● **What to work on**:
Please rewrite the material from the line containing "Where should I" through the end of the material, swapping "link icon" for "logo" and changing nothing else. Leave the pictures out.

* BEGIN *

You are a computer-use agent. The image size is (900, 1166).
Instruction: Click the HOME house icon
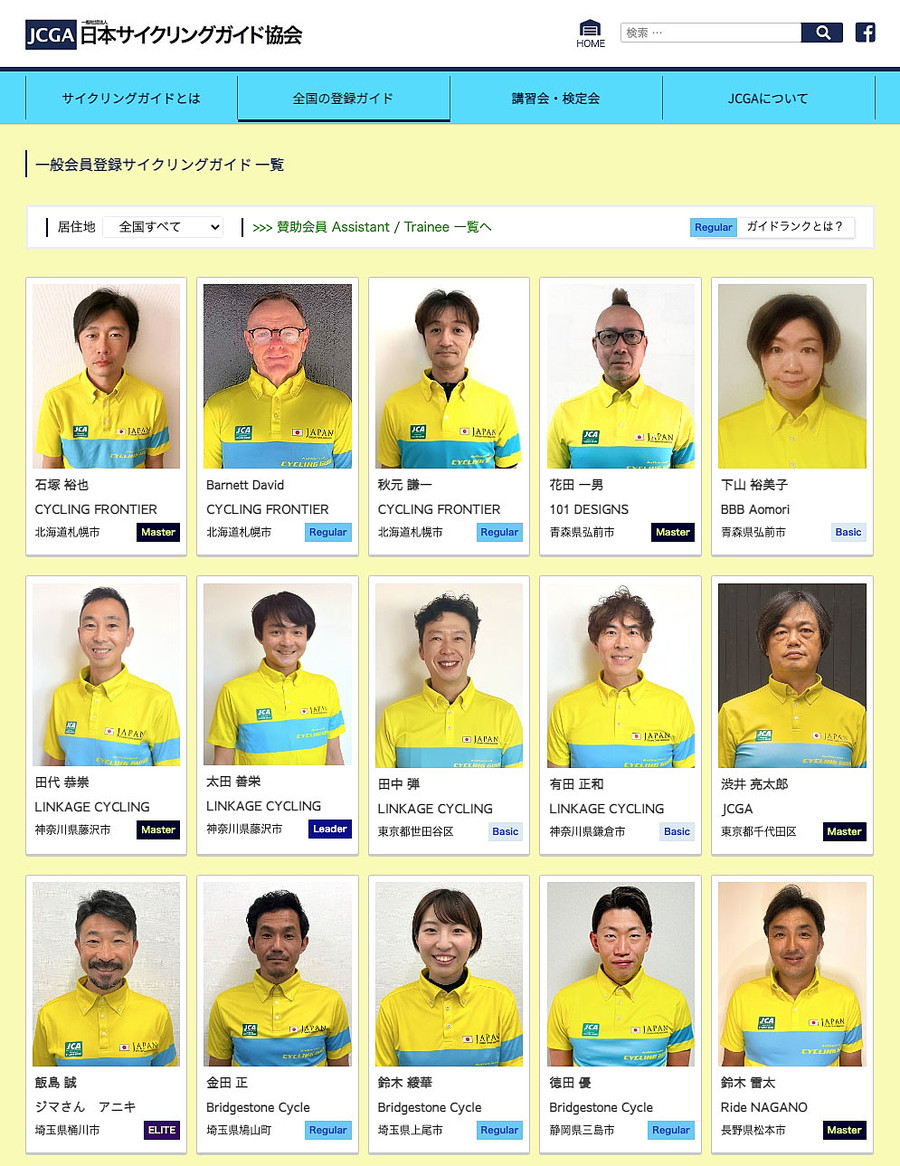pyautogui.click(x=590, y=34)
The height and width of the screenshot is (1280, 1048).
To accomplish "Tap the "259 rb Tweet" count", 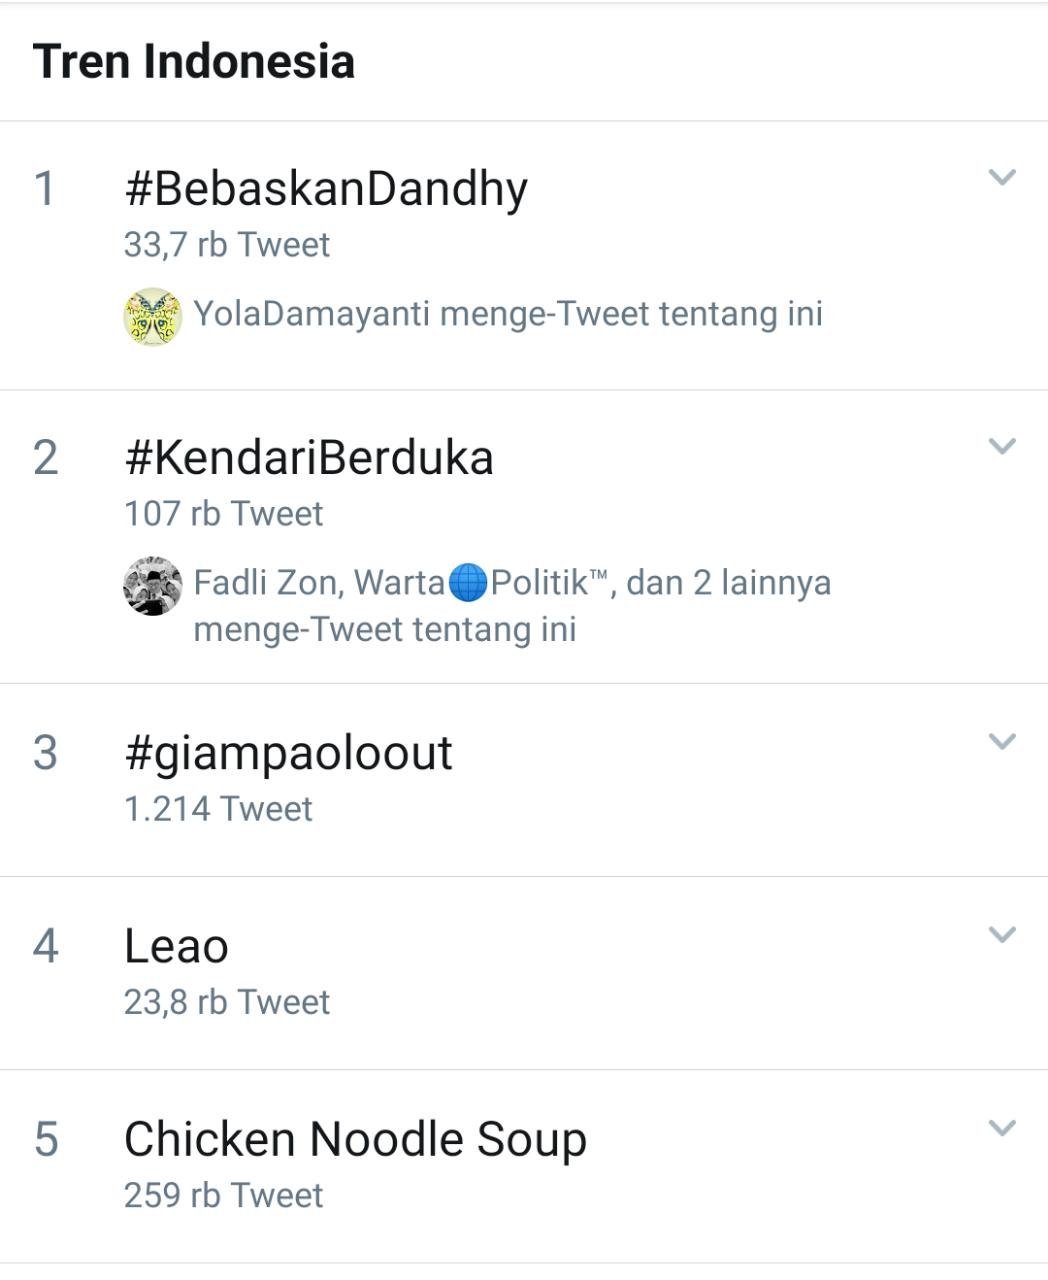I will click(x=224, y=1196).
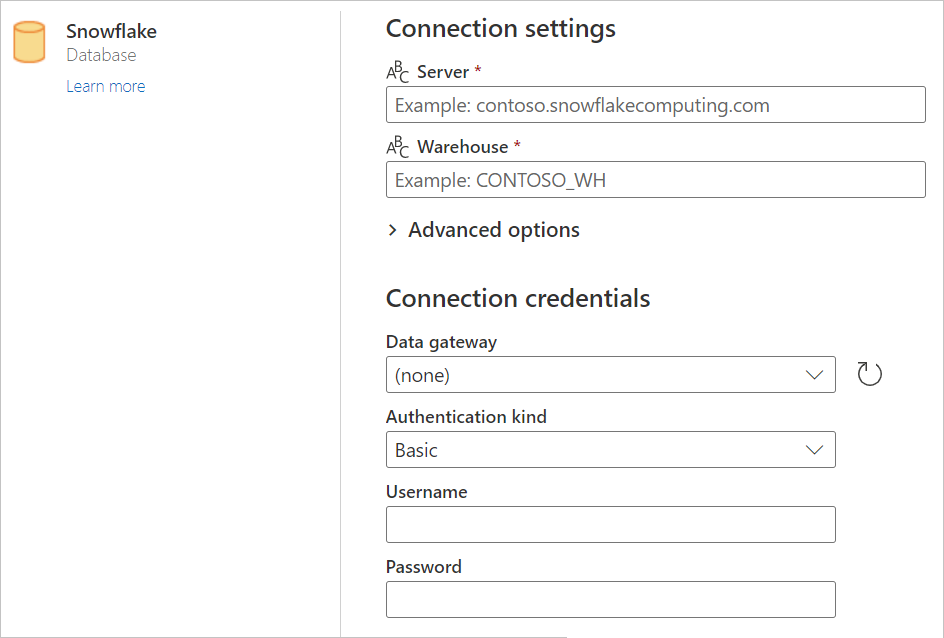Screen dimensions: 944x638
Task: Expand the Advanced options section
Action: (x=493, y=230)
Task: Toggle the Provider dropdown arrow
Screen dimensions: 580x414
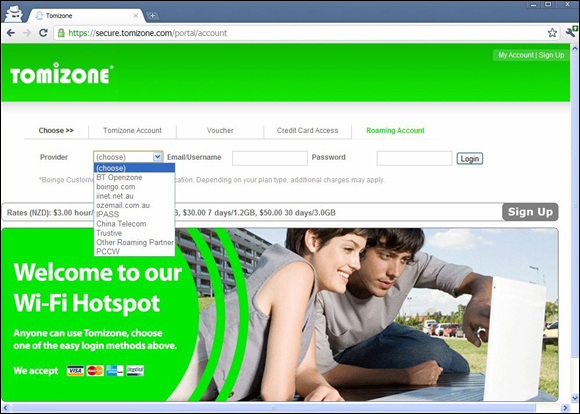Action: [x=158, y=157]
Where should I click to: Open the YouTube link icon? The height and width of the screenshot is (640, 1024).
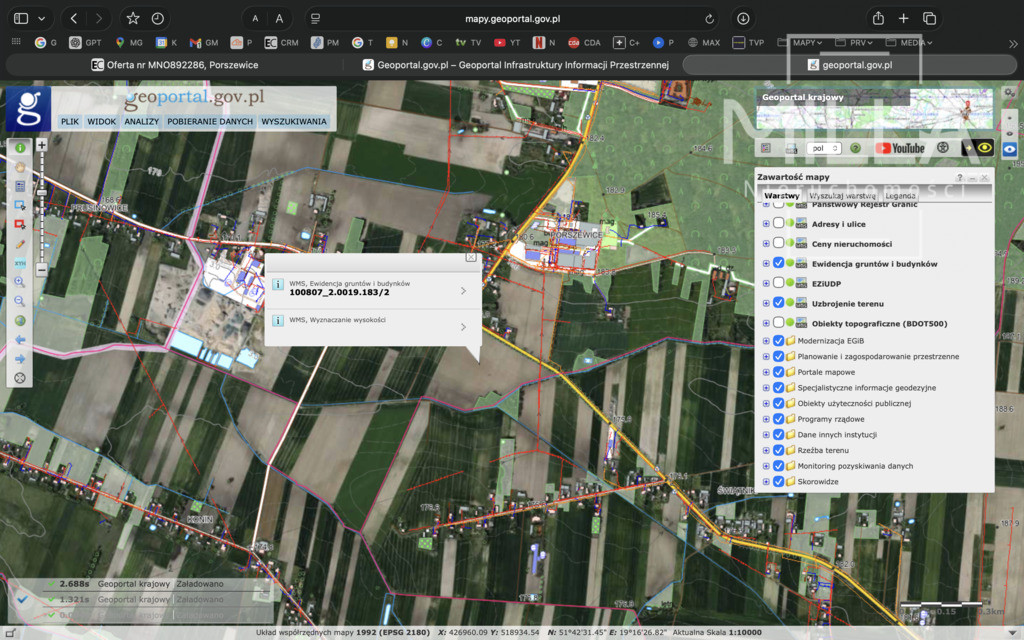tap(900, 148)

* END *

● **Final result**:
Where should I click to: Open the YouTube logo? The height and width of the screenshot is (640, 1024).
tap(900, 148)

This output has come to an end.